### Directions for this task
Reproduce nothing but the lines from the one with "Agro - Obchod (432, 232)" down to the last line of the data below.

(Information provided begins)

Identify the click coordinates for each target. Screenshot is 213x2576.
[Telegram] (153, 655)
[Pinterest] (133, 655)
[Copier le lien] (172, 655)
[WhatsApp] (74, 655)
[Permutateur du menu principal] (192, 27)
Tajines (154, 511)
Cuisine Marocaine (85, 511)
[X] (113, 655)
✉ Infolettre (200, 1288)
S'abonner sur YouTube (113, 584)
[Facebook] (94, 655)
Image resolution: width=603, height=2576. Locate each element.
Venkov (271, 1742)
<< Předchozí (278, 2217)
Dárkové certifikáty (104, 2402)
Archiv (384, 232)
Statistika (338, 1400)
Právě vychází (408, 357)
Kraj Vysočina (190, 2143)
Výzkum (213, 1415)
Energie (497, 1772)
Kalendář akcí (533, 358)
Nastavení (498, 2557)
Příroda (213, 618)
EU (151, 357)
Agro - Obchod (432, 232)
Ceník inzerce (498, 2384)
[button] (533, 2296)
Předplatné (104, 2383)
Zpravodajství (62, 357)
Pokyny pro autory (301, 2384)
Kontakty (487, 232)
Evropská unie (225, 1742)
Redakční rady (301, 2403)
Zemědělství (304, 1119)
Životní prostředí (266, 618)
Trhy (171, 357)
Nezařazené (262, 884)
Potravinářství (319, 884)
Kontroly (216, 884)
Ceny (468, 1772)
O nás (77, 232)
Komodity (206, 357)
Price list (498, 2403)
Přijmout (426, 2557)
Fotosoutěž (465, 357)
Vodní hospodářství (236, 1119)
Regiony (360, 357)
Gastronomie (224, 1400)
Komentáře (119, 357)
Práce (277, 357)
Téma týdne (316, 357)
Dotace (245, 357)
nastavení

(Information provided ends)

### Response to the task
Agro - Obchod (432, 232)
Ceník inzerce (498, 2384)
[button] (533, 2296)
Předplatné (104, 2383)
Zpravodajství (62, 357)
Pokyny pro autory (301, 2384)
Kontakty (487, 232)
Evropská unie (225, 1742)
Redakční rady (301, 2403)
Zemědělství (304, 1119)
Životní prostředí (266, 618)
Trhy (171, 357)
Nezařazené (262, 884)
Potravinářství (319, 884)
Kontroly (216, 884)
Ceny (468, 1772)
O nás (77, 232)
Komodity (206, 357)
Price list (498, 2403)
Přijmout (426, 2557)
Fotosoutěž (465, 357)
Vodní hospodářství (236, 1119)
Regiony (360, 357)
Gastronomie (224, 1400)
Komentáře (119, 357)
Práce (277, 357)
Téma týdne (316, 357)
Dotace (245, 357)
nastavení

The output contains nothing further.